We have previously shown that agonist-induced Ca2+ mobilization in intestinal longitudinal muscle is mediated by ryanodine-sensitive, inositol 1,4,5-trisphosphate-insensitive sacroplasmic Ca2+ channels. Ca2+ release via these channels is triggered by agonist-stimulated Ca2+ influx and results in Ca(2+)-induced Ca2+ release. The present study examined whether cyclic ADP-ribose (cADPR) is synthesized in response to stimulation of longitudinal muscle by agonists and modulates the activity of Ca2+ release channels. Cyclic ADPR bound with high affinity to dispersed longitudinal muscle cells (IC50 1.9nM) and induced Ca2+ release (EC50 3.8 nM), increase in [Ca2+]i (EC50 2.0 nM), and contraction (EC50 1.1 nM); cADPR had no effect on circular muscle cells.

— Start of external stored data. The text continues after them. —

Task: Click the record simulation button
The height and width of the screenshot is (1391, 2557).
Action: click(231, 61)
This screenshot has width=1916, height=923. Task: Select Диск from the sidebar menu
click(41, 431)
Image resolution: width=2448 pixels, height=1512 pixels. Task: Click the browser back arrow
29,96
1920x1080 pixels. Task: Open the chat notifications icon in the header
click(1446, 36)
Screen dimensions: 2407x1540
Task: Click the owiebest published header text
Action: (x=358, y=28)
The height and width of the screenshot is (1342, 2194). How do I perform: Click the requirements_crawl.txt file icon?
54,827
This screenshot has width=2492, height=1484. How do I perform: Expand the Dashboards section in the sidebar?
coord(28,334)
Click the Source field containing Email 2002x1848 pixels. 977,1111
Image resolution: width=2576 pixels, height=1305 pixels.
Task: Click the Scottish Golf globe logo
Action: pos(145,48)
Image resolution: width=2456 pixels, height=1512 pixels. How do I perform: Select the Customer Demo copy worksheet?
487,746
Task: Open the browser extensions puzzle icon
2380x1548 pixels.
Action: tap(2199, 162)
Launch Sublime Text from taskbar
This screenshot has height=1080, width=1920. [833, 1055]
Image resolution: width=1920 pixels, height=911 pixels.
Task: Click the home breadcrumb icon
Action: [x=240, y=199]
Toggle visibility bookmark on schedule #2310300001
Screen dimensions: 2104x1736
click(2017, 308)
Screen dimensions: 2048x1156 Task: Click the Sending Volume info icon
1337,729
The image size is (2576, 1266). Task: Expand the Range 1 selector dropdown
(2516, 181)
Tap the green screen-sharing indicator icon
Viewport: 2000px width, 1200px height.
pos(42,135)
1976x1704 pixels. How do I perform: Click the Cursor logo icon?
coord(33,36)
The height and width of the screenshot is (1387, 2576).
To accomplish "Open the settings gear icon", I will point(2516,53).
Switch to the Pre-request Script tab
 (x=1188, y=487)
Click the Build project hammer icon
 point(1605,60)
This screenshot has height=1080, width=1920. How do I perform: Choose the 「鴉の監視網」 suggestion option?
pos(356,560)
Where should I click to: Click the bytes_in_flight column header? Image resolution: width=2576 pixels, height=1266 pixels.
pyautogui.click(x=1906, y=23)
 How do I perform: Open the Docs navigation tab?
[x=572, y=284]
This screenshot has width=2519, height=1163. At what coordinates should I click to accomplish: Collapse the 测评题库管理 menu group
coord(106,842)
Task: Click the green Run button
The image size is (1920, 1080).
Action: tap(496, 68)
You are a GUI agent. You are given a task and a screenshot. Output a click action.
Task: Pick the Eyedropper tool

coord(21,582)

The effects of cADPR were blocked by ruthenium red, dantrolene, and the specific antagonist, 8-amino-cADPR, and were augmented by caffeine but not affected by heparin. The binding of cADPR and its ability to stimulate Ca2+ release were dependent on the concentration of Ca2+. Cyclic ADPR was capable of stimulating Ca2+ release at subthreshold Ca2+ concentrations (25-100 nM) and of enhancing Ca(2+)-induced Ca2+ release. Longitudinal muscle extracts incubated with beta-NAD+ produced a time-dependent increase in Ca(2+)-mobilizing activity identified as authentic cADPR by blockade of Ca2+ release with 8-amino-cADPR and ruthenium red. Ca2+ mobilizing activity was increased by cholecystokinin octapeptide (CCK-8) in a concentration-dependent fashion. The increase induced by CCK-8 was suppressed by the CCK-A antagonist, L364,718, nifedipine, and guanyl-5'-yl thiophosphate. The study shows that ADP-ribosyl cyclase can be stimulated by agonists and that cADPR can act as an endogenous modulator of Ca(2+)-induced Ca2+ release.